**THE DATA**
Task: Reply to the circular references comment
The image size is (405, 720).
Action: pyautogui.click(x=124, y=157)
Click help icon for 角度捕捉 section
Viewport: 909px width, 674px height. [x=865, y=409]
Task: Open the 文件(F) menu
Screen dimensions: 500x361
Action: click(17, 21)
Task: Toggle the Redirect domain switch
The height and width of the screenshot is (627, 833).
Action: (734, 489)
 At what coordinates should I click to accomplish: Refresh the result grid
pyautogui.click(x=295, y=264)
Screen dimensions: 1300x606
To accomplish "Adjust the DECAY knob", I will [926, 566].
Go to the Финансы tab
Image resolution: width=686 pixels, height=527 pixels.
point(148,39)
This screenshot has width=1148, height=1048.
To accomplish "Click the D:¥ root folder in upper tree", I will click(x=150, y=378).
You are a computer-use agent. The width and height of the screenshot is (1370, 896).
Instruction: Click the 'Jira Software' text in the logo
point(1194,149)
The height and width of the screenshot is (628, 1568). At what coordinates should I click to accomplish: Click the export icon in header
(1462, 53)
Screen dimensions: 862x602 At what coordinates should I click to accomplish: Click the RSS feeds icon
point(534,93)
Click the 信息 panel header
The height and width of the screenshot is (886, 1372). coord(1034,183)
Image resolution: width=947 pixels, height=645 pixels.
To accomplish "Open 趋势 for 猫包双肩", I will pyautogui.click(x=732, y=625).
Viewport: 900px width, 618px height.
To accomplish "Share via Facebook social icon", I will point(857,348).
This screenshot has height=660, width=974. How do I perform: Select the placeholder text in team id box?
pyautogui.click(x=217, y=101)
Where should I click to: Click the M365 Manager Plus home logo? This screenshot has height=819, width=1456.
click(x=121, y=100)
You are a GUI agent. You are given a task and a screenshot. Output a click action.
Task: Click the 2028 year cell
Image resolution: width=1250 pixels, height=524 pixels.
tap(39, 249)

**PROMPT**
Including any blank lines, repeat the data exactly.

**EXERCISE ANSWER**
Task: Reply to the circular references comment
The image size is (405, 720).
Action: pyautogui.click(x=124, y=157)
Click help icon for 角度捕捉 section
Viewport: 909px width, 674px height. [x=865, y=409]
Task: Open the 文件(F) menu
Screen dimensions: 500x361
Action: click(17, 21)
Task: Toggle the Redirect domain switch
The height and width of the screenshot is (627, 833).
Action: (734, 489)
 At what coordinates should I click to accomplish: Refresh the result grid
pyautogui.click(x=295, y=264)
Screen dimensions: 1300x606
To accomplish "Adjust the DECAY knob", I will [926, 566].
Go to the Финансы tab
Image resolution: width=686 pixels, height=527 pixels.
point(148,39)
This screenshot has width=1148, height=1048.
To accomplish "Click the D:¥ root folder in upper tree", I will click(x=150, y=378).
You are a computer-use agent. The width and height of the screenshot is (1370, 896).
Instruction: Click the 'Jira Software' text in the logo
point(1194,149)
The height and width of the screenshot is (628, 1568). At what coordinates should I click to accomplish: Click the export icon in header
(1462, 53)
Screen dimensions: 862x602 At what coordinates should I click to accomplish: Click the RSS feeds icon
point(534,93)
Click the 信息 panel header
The height and width of the screenshot is (886, 1372). coord(1034,183)
Image resolution: width=947 pixels, height=645 pixels.
To accomplish "Open 趋势 for 猫包双肩", I will pyautogui.click(x=732, y=625).
Viewport: 900px width, 618px height.
To accomplish "Share via Facebook social icon", I will point(857,348).
This screenshot has height=660, width=974. How do I perform: Select the placeholder text in team id box?
pyautogui.click(x=217, y=101)
Where should I click to: Click the M365 Manager Plus home logo? This screenshot has height=819, width=1456.
click(x=121, y=100)
You are a GUI agent. You are given a task and a screenshot. Output a click action.
Task: Click the 2028 year cell
Image resolution: width=1250 pixels, height=524 pixels.
tap(39, 249)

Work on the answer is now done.